*** Opening of ENTRIES SHOWN ***

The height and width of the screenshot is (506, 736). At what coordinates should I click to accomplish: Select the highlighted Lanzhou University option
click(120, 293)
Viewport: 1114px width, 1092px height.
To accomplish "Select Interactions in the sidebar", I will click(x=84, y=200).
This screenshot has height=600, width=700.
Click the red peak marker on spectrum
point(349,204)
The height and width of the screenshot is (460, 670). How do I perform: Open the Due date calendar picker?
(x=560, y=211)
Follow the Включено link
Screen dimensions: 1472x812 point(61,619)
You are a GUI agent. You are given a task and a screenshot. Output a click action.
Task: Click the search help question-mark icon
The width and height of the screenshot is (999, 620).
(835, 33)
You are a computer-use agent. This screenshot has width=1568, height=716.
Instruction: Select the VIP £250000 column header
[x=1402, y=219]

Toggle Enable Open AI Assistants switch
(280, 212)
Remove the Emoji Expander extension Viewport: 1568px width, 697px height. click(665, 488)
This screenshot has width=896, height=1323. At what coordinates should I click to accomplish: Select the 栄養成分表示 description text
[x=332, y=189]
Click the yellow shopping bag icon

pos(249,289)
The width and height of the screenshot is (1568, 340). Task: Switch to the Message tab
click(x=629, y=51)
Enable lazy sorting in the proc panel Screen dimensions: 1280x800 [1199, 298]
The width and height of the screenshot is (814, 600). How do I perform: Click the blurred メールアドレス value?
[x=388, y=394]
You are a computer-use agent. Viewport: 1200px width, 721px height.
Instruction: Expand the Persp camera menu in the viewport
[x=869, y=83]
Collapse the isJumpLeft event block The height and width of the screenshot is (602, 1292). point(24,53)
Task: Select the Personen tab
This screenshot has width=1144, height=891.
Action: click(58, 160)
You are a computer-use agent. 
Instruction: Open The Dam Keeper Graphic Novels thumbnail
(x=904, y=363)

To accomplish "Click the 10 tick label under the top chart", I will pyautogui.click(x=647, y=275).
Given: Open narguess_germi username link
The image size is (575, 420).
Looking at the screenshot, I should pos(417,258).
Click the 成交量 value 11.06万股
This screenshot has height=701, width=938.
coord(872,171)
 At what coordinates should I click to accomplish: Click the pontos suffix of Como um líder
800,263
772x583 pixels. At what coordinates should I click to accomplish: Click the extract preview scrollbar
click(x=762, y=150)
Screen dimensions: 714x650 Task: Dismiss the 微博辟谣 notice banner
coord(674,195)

*** Close of ENTRIES SHOWN ***

WHAT IS REQUIRED: What is needed is each line of the data, printed exactly.

EXERCISE OUTPUT:
The height and width of the screenshot is (506, 736). At what coordinates should I click to accomplish: Select the highlighted Lanzhou University option
click(120, 293)
Viewport: 1114px width, 1092px height.
To accomplish "Select Interactions in the sidebar", I will click(x=84, y=200).
This screenshot has height=600, width=700.
Click the red peak marker on spectrum
point(349,204)
The height and width of the screenshot is (460, 670). How do I perform: Open the Due date calendar picker?
(x=560, y=211)
Follow the Включено link
Screen dimensions: 1472x812 point(61,619)
You are a GUI agent. You are given a task and a screenshot. Output a click action.
Task: Click the search help question-mark icon
The width and height of the screenshot is (999, 620).
(835, 33)
You are a computer-use agent. This screenshot has width=1568, height=716.
Instruction: Select the VIP £250000 column header
[x=1402, y=219]

Toggle Enable Open AI Assistants switch
(280, 212)
Remove the Emoji Expander extension Viewport: 1568px width, 697px height. click(665, 488)
This screenshot has width=896, height=1323. At what coordinates should I click to accomplish: Select the 栄養成分表示 description text
[x=332, y=189]
Click the yellow shopping bag icon

pos(249,289)
The width and height of the screenshot is (1568, 340). Task: Switch to the Message tab
click(x=629, y=51)
Enable lazy sorting in the proc panel Screen dimensions: 1280x800 [1199, 298]
The width and height of the screenshot is (814, 600). How do I perform: Click the blurred メールアドレス value?
[x=388, y=394]
You are a computer-use agent. Viewport: 1200px width, 721px height.
Instruction: Expand the Persp camera menu in the viewport
[x=869, y=83]
Collapse the isJumpLeft event block The height and width of the screenshot is (602, 1292). point(24,53)
Task: Select the Personen tab
This screenshot has width=1144, height=891.
Action: click(58, 160)
You are a computer-use agent. 
Instruction: Open The Dam Keeper Graphic Novels thumbnail
(x=904, y=363)

To accomplish "Click the 10 tick label under the top chart", I will pyautogui.click(x=647, y=275).
Given: Open narguess_germi username link
The image size is (575, 420).
Looking at the screenshot, I should pos(417,258).
Click the 成交量 value 11.06万股
This screenshot has height=701, width=938.
coord(872,171)
 At what coordinates should I click to accomplish: Click the pontos suffix of Como um líder
800,263
772x583 pixels. At what coordinates should I click to accomplish: Click the extract preview scrollbar
click(x=762, y=150)
Screen dimensions: 714x650 Task: Dismiss the 微博辟谣 notice banner
coord(674,195)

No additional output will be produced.